We currently believe the reason for social monogamy in mammals is that it allows for the ensured passage of genes from parents to offspring. Females are the only ones that are guaranteed to know which offspring is theirs, so monogamous relationship allows for males to know as well. Longer parental care as a result of monogamy increases the survival rates of offspring through nurture and protection, thereby increasing the chance of their genes being passed on, which is Darwin’s sole purpose of life.
Opie, Atkinson, Dunbar, and Shultz determined that high male infanticide rates are the sole cause of social monogamy. Their support is that social monogamy lowers infanticide rates because it allows both parents to defend their offspring. Shorter lactation times are associated with social monogamy, which also reduces infanticide rates.
Lukas and Clutton-Brock determined that intense feeding competition between females, intolerance between breeding females, and low population densities make it advantageous for males to have monogamous relationships. They acknowledge the connection between social monogamy and low male infanticide rates, but claim that it is not a primary factor.
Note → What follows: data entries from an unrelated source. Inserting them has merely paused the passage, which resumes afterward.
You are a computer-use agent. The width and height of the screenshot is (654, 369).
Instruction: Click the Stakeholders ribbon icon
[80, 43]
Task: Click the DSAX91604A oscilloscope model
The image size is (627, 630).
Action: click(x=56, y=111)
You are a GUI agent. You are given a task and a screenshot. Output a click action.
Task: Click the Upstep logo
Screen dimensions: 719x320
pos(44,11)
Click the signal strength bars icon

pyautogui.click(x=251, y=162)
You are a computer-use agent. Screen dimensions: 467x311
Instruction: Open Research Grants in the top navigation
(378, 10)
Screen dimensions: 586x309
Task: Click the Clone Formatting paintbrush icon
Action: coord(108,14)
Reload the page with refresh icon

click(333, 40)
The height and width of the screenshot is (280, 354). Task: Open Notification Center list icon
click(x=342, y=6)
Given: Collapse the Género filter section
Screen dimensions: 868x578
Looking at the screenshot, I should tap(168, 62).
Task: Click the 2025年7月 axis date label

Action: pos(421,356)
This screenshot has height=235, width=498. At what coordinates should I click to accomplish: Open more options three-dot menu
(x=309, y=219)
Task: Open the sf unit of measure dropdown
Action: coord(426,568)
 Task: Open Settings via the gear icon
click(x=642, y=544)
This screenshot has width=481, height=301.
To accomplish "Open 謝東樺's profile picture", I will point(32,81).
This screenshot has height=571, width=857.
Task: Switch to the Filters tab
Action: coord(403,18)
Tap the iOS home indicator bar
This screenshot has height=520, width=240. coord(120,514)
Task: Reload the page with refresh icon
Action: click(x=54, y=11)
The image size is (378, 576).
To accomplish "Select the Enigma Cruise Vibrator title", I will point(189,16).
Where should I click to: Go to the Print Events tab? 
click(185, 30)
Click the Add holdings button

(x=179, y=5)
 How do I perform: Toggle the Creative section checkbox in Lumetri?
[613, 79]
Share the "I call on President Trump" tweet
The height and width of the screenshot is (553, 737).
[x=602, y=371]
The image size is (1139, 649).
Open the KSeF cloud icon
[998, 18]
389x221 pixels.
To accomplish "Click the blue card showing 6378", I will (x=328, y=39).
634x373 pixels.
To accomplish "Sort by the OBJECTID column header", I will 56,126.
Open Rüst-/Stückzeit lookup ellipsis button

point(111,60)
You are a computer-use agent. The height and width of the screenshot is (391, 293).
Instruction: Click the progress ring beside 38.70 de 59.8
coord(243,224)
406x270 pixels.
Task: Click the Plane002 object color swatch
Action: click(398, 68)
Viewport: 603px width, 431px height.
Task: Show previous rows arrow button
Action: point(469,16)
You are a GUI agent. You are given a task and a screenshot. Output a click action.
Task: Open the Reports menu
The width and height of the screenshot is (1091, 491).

Lukas and Clutton-Brock have a more convincing scientific argument. Their claim that other factors working together contributed to the development of monogamy makes more logical sense than Opie and others’ claim that male infanticide is the sole cause of social monogamy. Lukas and Clutton-Brock support each argument with relevant data which clearly show a direct relationship between the data and their analysis. Opie and others have less data and support for their arguments and are unclear in their data analysis.
These articles have not really changed my understanding of monogamy in primates. We have already discussed multiple advantages in class supporting monogamy, such as the guaranteed passage of traits and the increased survival rates of offspring. What surprised me, though, was that social monogamy developed first and increased parental care followed after, rather than vice versa, which the latter seems more logical in my mind.